EXERCISE DESCRIPTION: Output each line of the listing below as an item in a numbered list, skipping any blank lines. Leave the pictures out of the answer.

[Data for locating visible targets]
* Begin *
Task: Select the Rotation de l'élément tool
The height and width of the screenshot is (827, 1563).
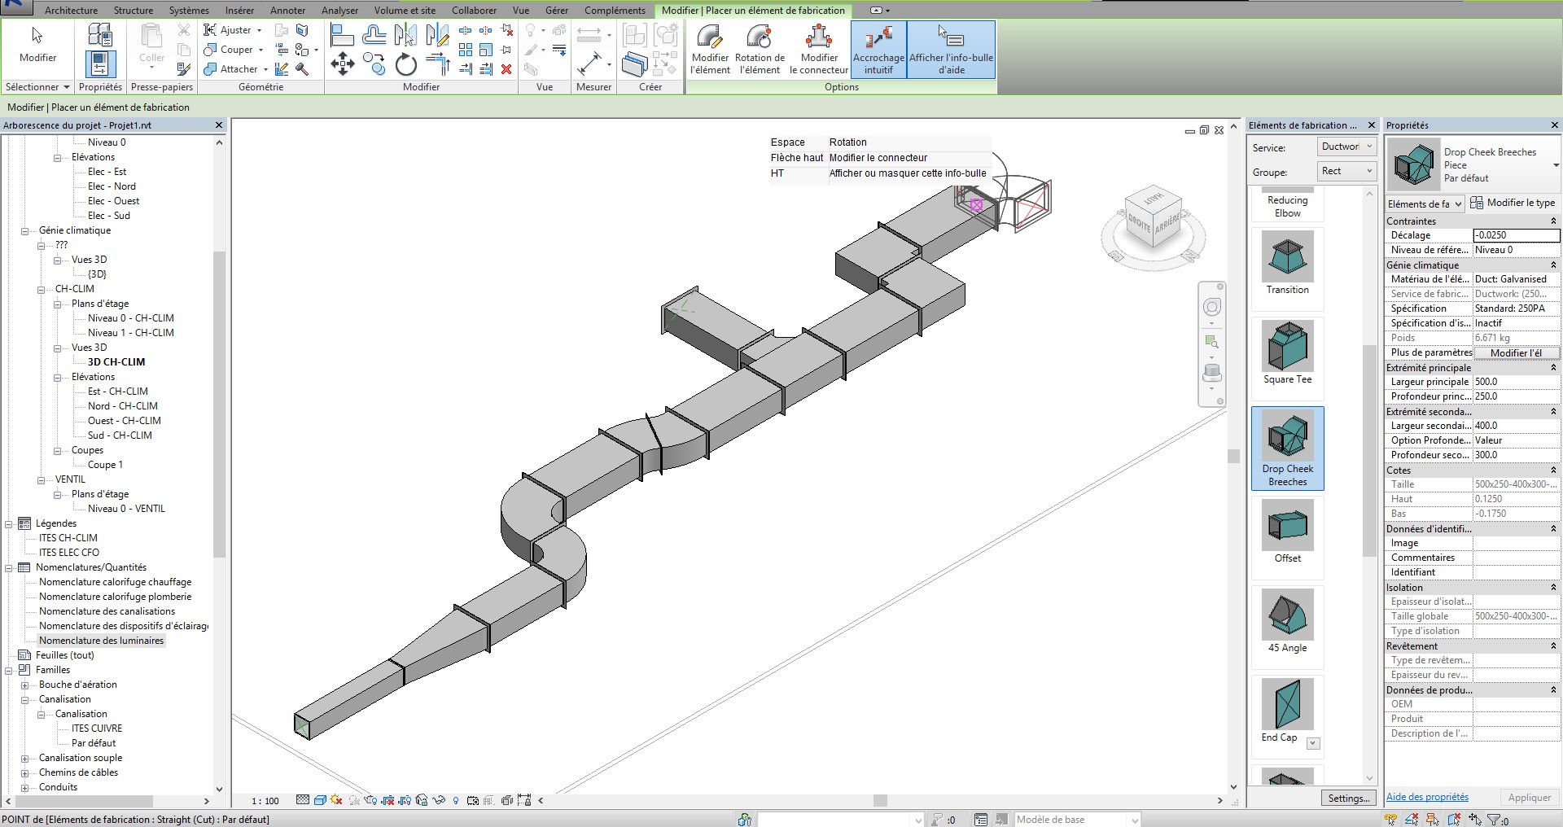Action: click(x=760, y=49)
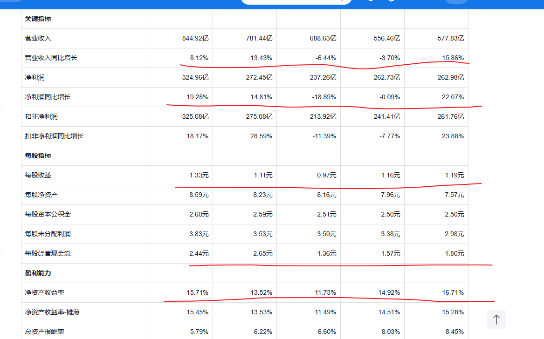Select the 324.96亿 net profit cell
Image resolution: width=544 pixels, height=339 pixels.
[x=195, y=77]
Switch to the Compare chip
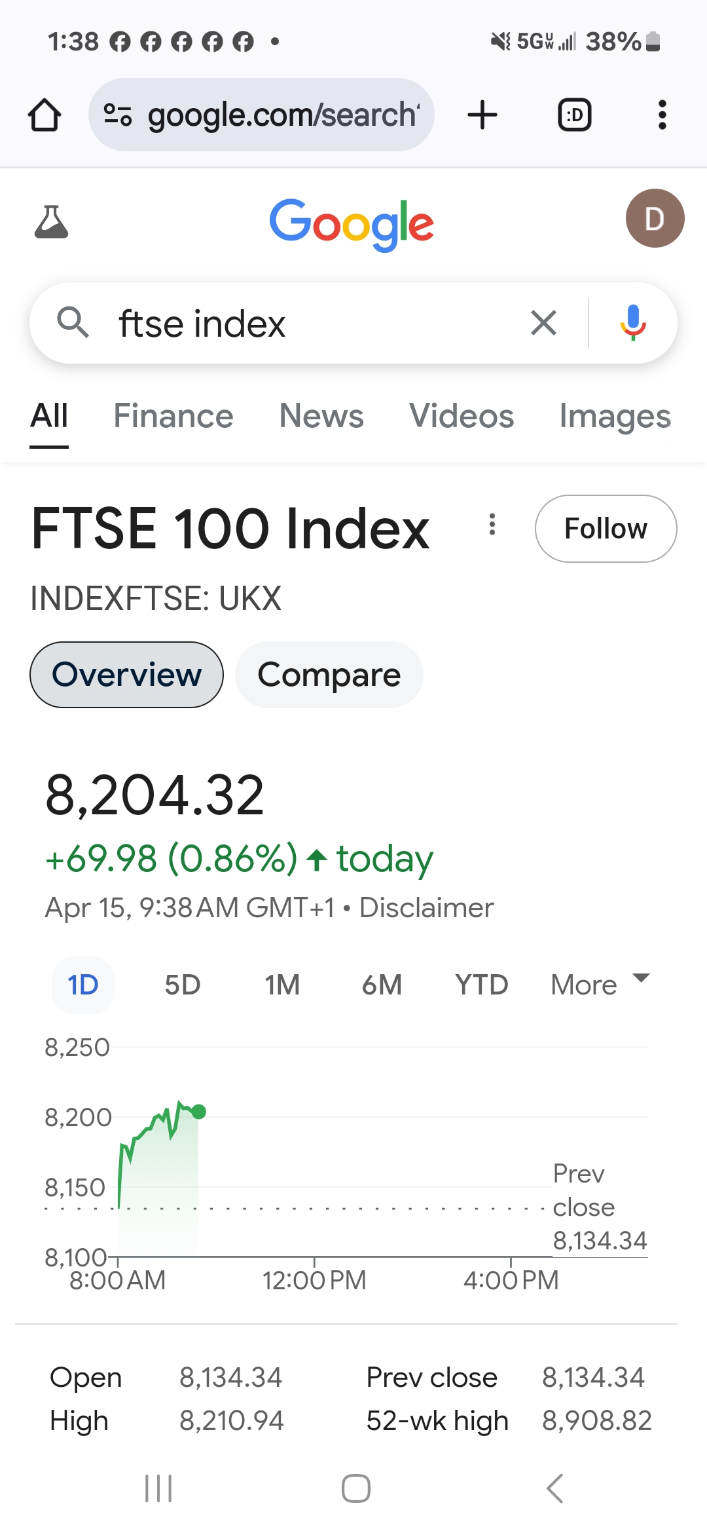Viewport: 707px width, 1533px height. point(329,675)
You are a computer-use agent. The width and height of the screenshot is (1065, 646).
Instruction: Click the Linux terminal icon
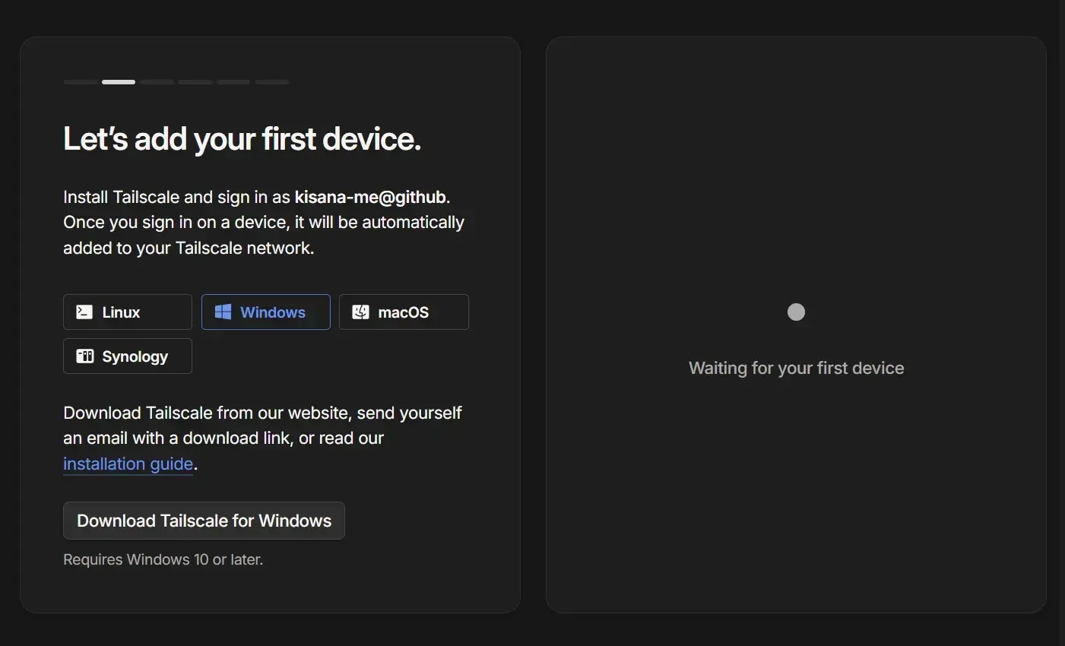coord(84,312)
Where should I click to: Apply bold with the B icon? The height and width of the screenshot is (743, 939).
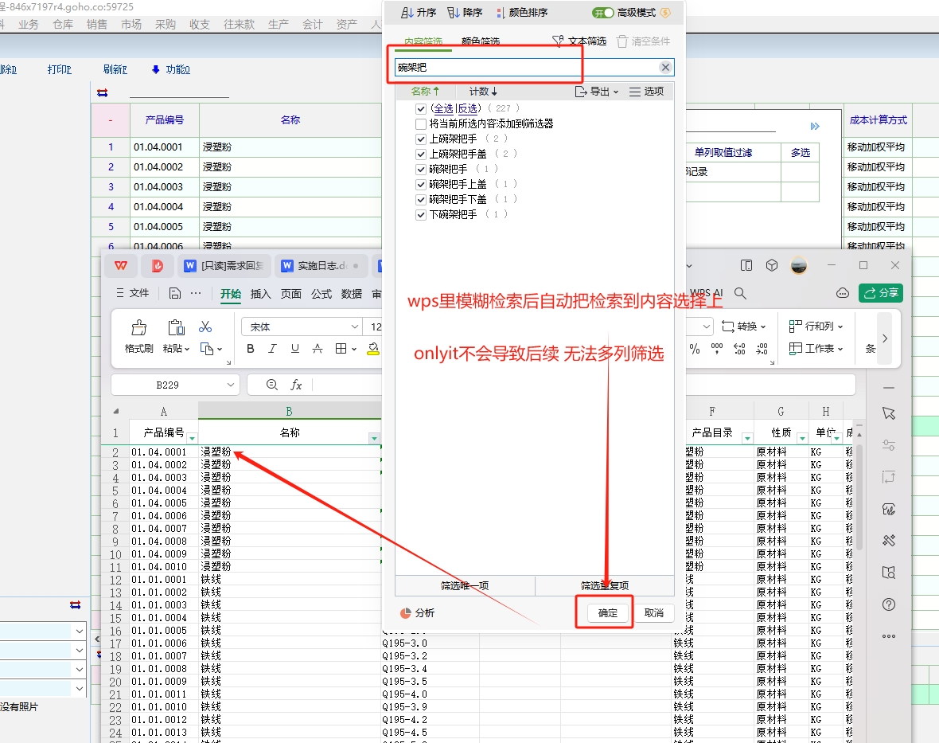tap(251, 349)
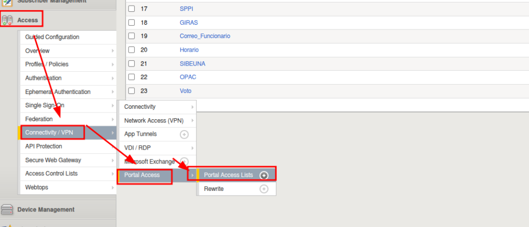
* End *
CORRECT RESPONSE:
1. Task: Select the Rotation de l'élément tool
2. The height and width of the screenshot is (827, 1563).
3. Action: click(x=760, y=49)
4. Select the 324.96亿 net profit cell
5. Image resolution: width=544 pixels, height=339 pixels.
6. [x=195, y=77]
7. Switch to the Compare chip
8. Viewport: 707px width, 1533px height. point(329,675)
9. You are a computer-use agent. The width and height of the screenshot is (1065, 646).
10. Instruction: Click the Linux terminal icon
11. coord(84,312)
12. Where should I click to: Apply bold with the B icon? The height and width of the screenshot is (743, 939).
13. tap(251, 349)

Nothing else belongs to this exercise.